Courtney Marie Andrews, the 26-year-old singer-songwriter known for her rich story telling and Americana chops, has seen her latest album, Honest Life, climb to the top of the UK Americana Album Charts after being released in the UK on Jan. 20.

For those in the U.S., who have had the record since late 2016, this news is no surprise. Andrews' star has quickly been rising thanks to her powerful songwriting, which draws from a time-honored tradition of telling the stories that many others shy away from.

Andrews, who produced Honest Life herself, spoke to me about her inspirations, her travels and how she arrived at her latest LP.

You once spent four days crossing the U.S. on a Greyhound. What can you tell me about that experience? How did it impact and inform your songwriting?

I was 18 years old, and just got off a tour busking with friends on the west coast. I wasn't ready to go home yet, so I bought a cheap last minute Greyhound ticket to New York, from my hometown, Phoenix, Arizona. It was one of many stories that shaped me as an artist. Little did I know, exactly one year later I'd be on a fancy tour bus, touring around the world as a backup singer. The Greyhound bus is my kind of place in the sense that there are so many stories on it. From it breaking down in 100 fahrenheit, with 90% humidity, to having to take care of a stranger's baby, to guarding my guitar with my life, to hanging out with prostitutes who had recently escaped their pimp in the back of the bus, the trip packed a lot of craziness in only four days. It was also my first tour alone. It taught me to be tough, figure my own way out, and observe. Touring alone is great for observing the world around you, which is great for songwriting.

You seemed to be tapped into a deep tradition of storytelling about parts of America usually ignored by music. Who were your major influences in pursuing this tradition?

In my late teens, I started to discover Townes Van Zandt, Bob Dylan, Mississippi John Hurt, and those sorts of folks. Their words really resonated with me, because I understood America in a way some of peers hadn't because of how much I travelled around it. The way Townes talked about traveling the states really gets to me. It's something I whole-heartedly understand, because of my experiences.

What can you tell me about the recording process and the rich production on Honest Life?

Honest Life was the easiest record I've ever made, to be honest. I got my friends together in our drummer's basement, and we rehearsed for a few weeks before heading into the studio. We booked five days of recording time, and finished way earlier than expected. The entire rhythm section was recorded live. Then we had some friends come in to do some overdubs.
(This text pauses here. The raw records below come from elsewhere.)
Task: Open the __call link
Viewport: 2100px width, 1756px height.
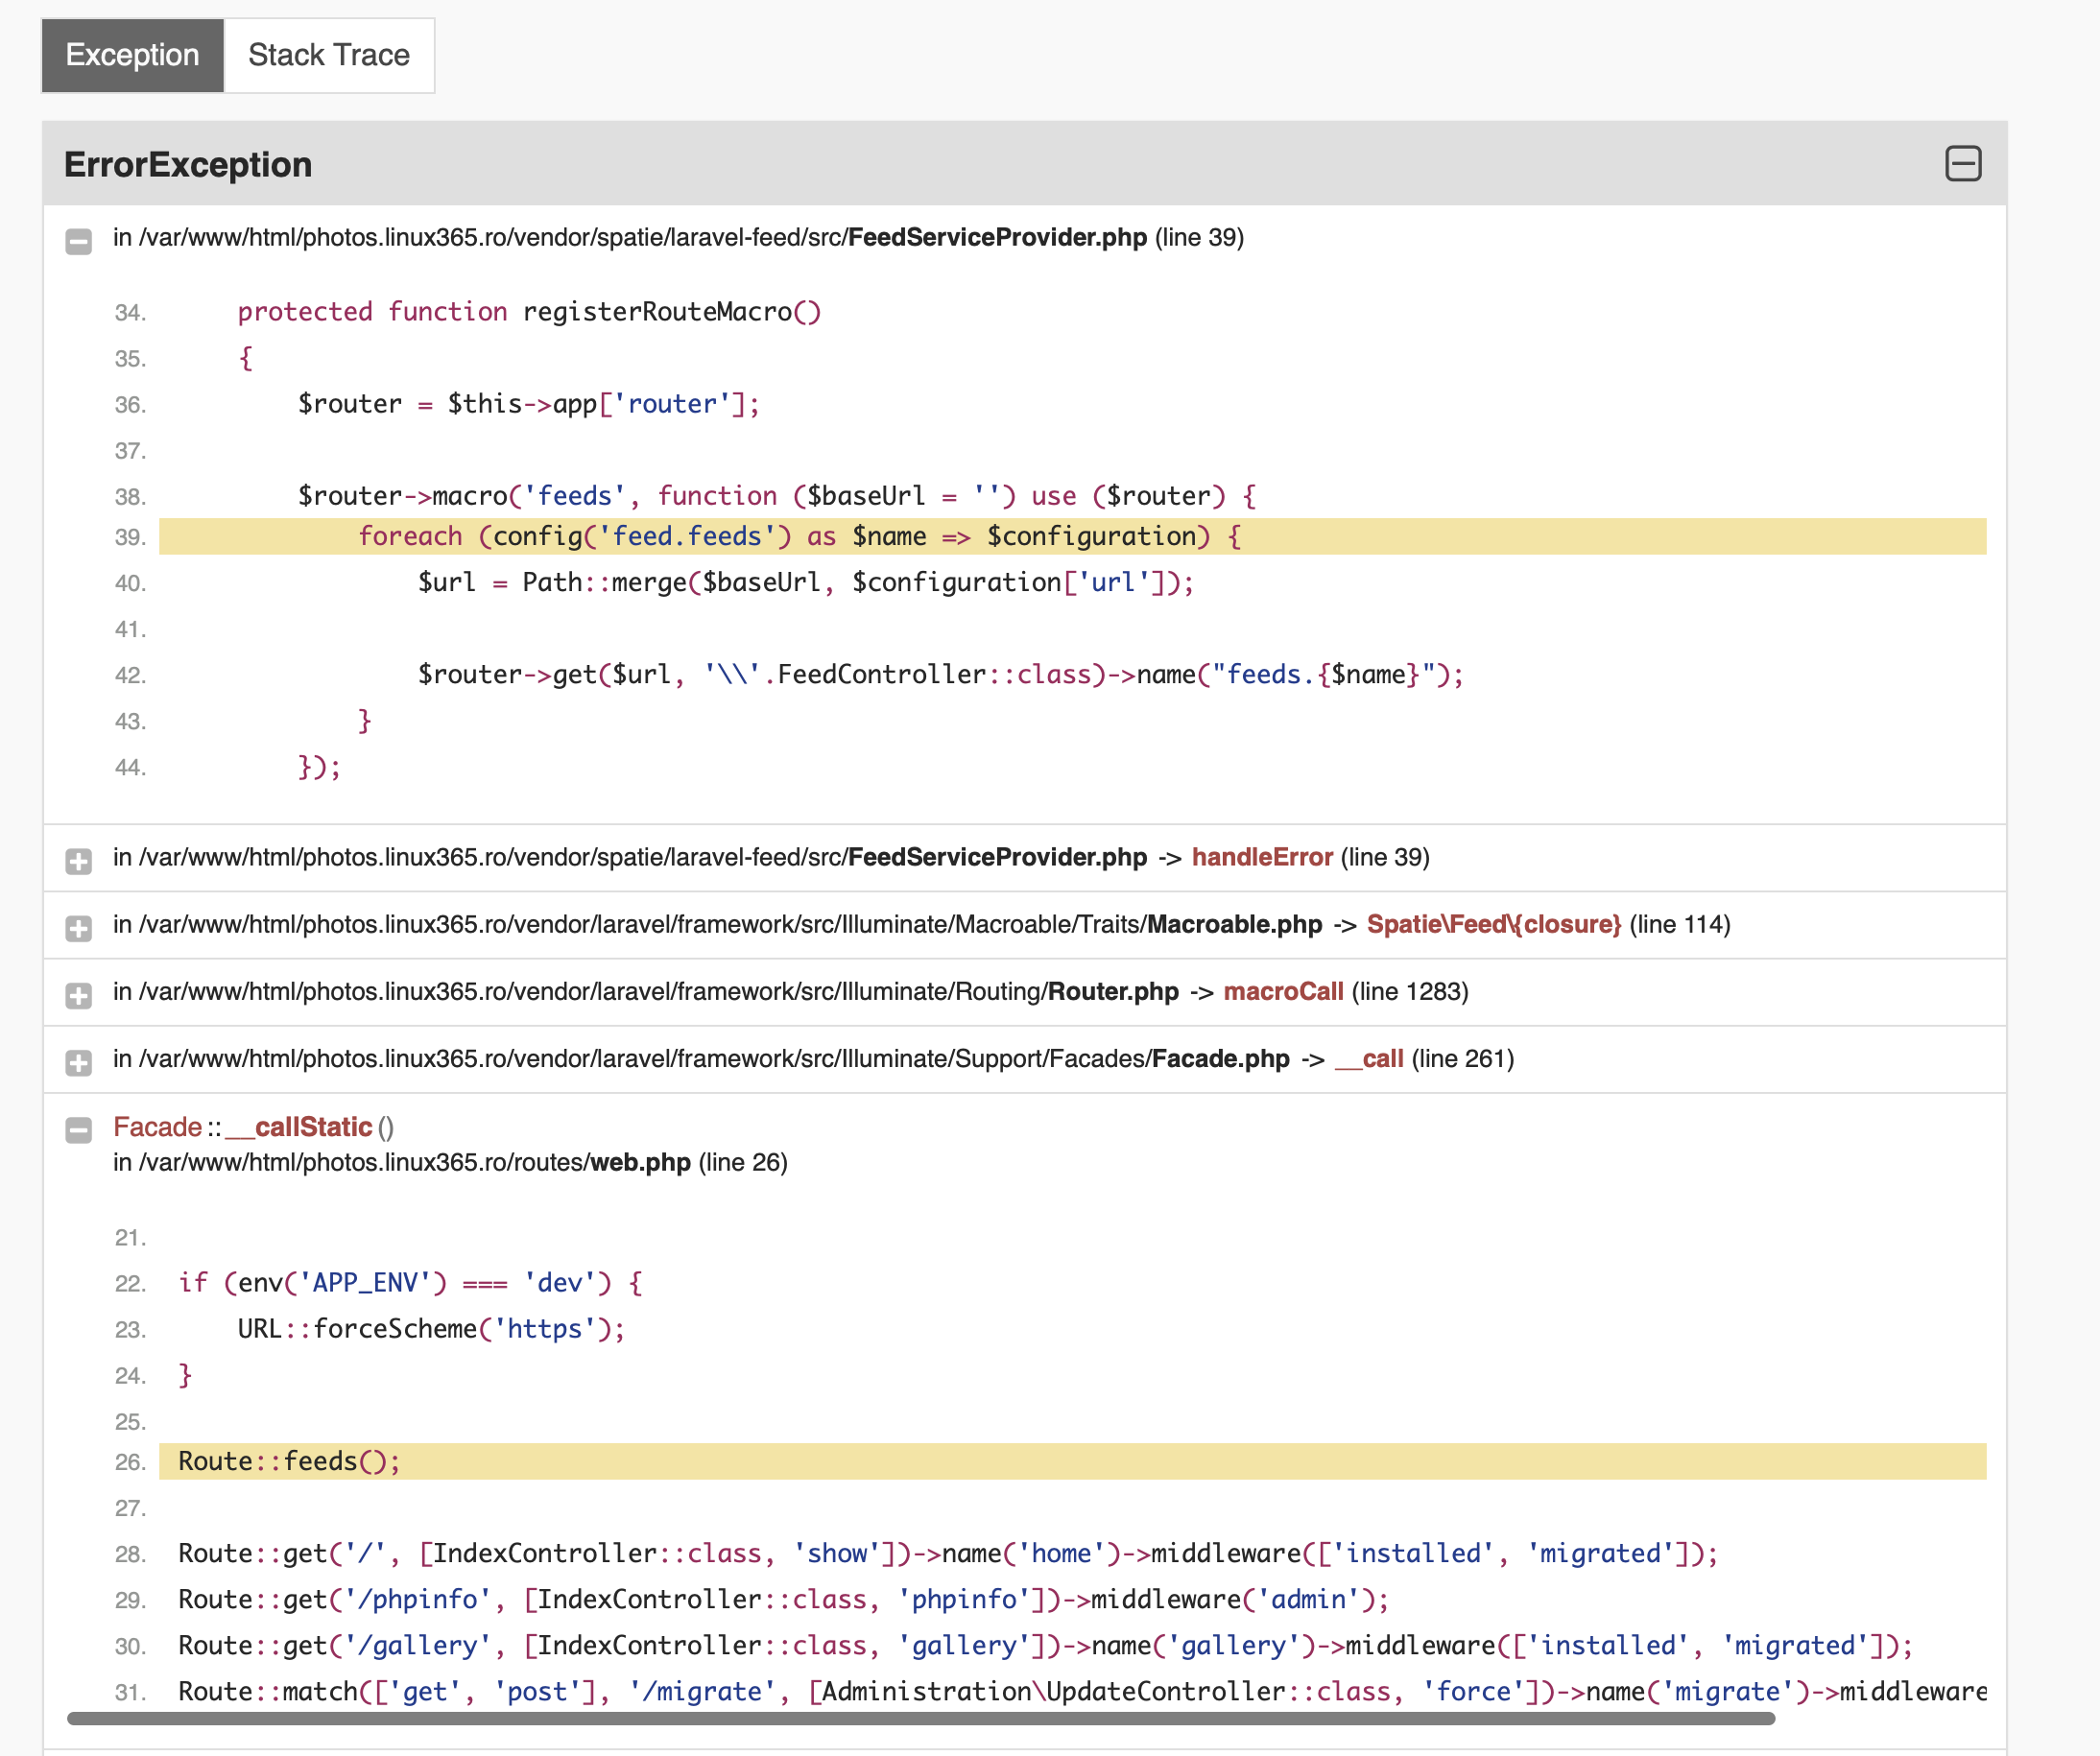Action: pos(1371,1059)
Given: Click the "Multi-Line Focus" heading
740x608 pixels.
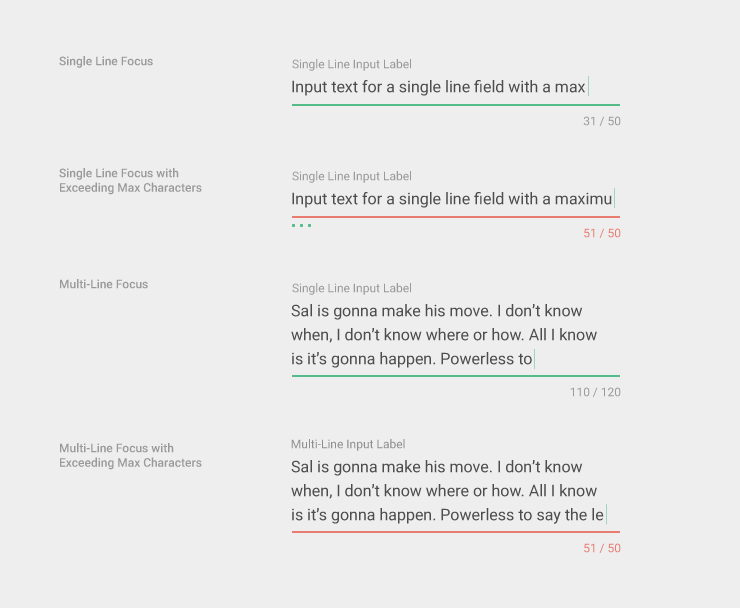Looking at the screenshot, I should pos(103,284).
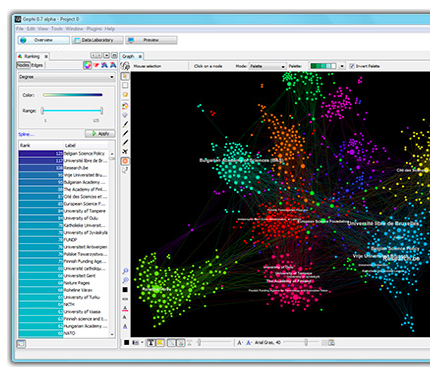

There were no fancy studio gimmicks, and hardly any post production. It was just a group of great musicians in Seattle. Our engineer, Floyd knows how to place a microphone, and knows his gear. It was a very natural process.

You’ve been making records for the better part of a decade. How does it feel to know that Honest Life has found so much acclaim and love from critics and fans alike?

Honest Life was the right record to showcase to the world, in the sense that it truly is my coming of age record. Sometimes I feel like things truly present themselves to you when they're supposed to, and this all just feels like the right time for me. All those years of releasing records, and working as a session musician and bartender, have just prepared me and humbled me. I wouldn't have it any other way, or take back all those years of hard work, discovery, and learning.